Les résultats obtenus permettent de dégager certaines recommandations s’adressant aux professionnels et aux responsables dans les RPA. Dans des interventions individualisées, le fait d’expliquer clairement les motifs et les bénéfices potentiels du confinement peut atténuer la perception d’inconvénients (Reynolds et al., 2008). L’accès à des rencontres virtuelles avec les proches ou les personnes qui leur sont significatives renforce leur décision quant au respect du confinement et ce, basée sur les avantages perçus. La disponibilité du personnel et la réorganisation de la fonctionnalité d’une RPA dans laquelle certains répondants vivaient semblent grandement avoir contribué à la perception positive des résidents vis-à-vis du confinement et des mesures sanitaires instaurées. En ce sens, dans l’absence de contacts avec les proches, une communication claire sur la justification des mesures avec une approche empathique du personnel des RPA deviendrait un atout essentiel pour soutenir les résidents dans le respect des mesures de confinement. D’autres stratégies pourraient également être explorées. Michie et ses collaborateurs (2013) proposent plusieurs techniques d’intervention spécifiques pour agir sur des déterminants du comportement y compris les croyances tels que la persuasion verbale, la fixation d’objectifs, la rétroaction, l’usage de modèles crédibles, etc. Plusieurs de ces stratégies pourraient être potentiellement utilisées pour renforcer l’adoption du comportement ciblé.
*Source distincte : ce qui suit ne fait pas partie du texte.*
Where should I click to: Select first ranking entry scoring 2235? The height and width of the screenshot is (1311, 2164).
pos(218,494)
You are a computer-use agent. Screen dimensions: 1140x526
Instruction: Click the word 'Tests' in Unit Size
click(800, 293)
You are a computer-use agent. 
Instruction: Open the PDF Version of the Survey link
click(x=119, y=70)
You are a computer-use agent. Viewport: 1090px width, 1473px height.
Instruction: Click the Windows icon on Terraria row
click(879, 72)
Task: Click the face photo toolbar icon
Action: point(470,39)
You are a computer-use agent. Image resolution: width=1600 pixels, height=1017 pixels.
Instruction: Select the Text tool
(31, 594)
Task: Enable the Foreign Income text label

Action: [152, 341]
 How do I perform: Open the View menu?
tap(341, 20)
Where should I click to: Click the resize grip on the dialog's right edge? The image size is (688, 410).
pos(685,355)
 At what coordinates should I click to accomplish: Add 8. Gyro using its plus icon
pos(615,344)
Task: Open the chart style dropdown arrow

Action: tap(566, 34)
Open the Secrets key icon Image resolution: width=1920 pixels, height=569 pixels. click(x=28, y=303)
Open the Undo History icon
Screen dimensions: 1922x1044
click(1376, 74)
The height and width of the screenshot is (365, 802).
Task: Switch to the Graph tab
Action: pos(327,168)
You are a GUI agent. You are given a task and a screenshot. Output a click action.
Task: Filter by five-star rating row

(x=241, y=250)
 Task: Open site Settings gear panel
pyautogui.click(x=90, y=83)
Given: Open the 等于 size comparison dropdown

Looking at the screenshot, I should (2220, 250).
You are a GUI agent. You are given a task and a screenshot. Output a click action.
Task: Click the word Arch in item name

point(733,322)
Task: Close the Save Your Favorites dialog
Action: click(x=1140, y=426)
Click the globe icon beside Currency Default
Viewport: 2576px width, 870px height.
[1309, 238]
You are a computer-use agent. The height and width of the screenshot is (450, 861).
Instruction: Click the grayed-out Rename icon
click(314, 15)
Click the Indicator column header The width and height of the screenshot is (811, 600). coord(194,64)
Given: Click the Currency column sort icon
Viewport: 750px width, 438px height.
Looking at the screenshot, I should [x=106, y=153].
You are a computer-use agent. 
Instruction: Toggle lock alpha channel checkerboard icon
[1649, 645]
Trois types de retombées découleront de ce projet. À court terme, les résultats permettent une meilleure compréhension des croyances pour guider les professionnels lors d’interventions individuelles et mieux arrimer le contenu de leurs messages aux croyances saillantes, par exemple, fournir l’accès à des rencontres virtuelles. De telles stratégies pourraient favoriser le maintien de la mesure de confinement et ainsi assurer un meilleur bien-être. À moyen terme, dans un futur projet de recherche, les résultats seront utilisés pour développer un questionnaire portant sur les facteurs psychosociaux. Ce questionnaire pourra ainsi documenter auprès d’un plus large échantillon les déterminants du maintien des mesures de confinement. Cela permettra également de distinguer les personnes ayant une intention forte de celles ayant une intention faible de respecter le confinement, et ce, dans une perspective de communication adaptée et ciblée dans le contexte de la pandémie de COVID-19 ou dans un futur contexte similaire. Enfin, les résultats seront transférés aux professionnels de la santé dans le but de favoriser l’adoption de meilleures stratégies de communication avec les aînés dans l’éventualité d’autres pandémies qui requerraient des mesures de confinement.

Conclusion

Bien que les données aient été collectées en juillet et août 2020 en période de déconfinement, il demeure que la propagation de l’infection y était encore bien présente. D’ailleurs, d’autres mesures restrictives sont en vigueur par le Gouvernement du Québec avec l’apparition d’une troisième vague d’éclosions d’infections au moment de rédiger cet article. Plusieurs inconvénients ont été perçus pour des raisons sociales principalement, mais les participants ont déclaré avoir respecté le confinement comme demandé par les autorités. Il est important de souligner que malgré l’adhésion de tous aux mesures de confinement, les répondants habitants à domicile les perçoivent davantage comme étant des choix individuels. L’approbation et le soutien des proches ont été perçus comme des conditions qui le facilitaient malgré les limitations de contacts physiques avec eux.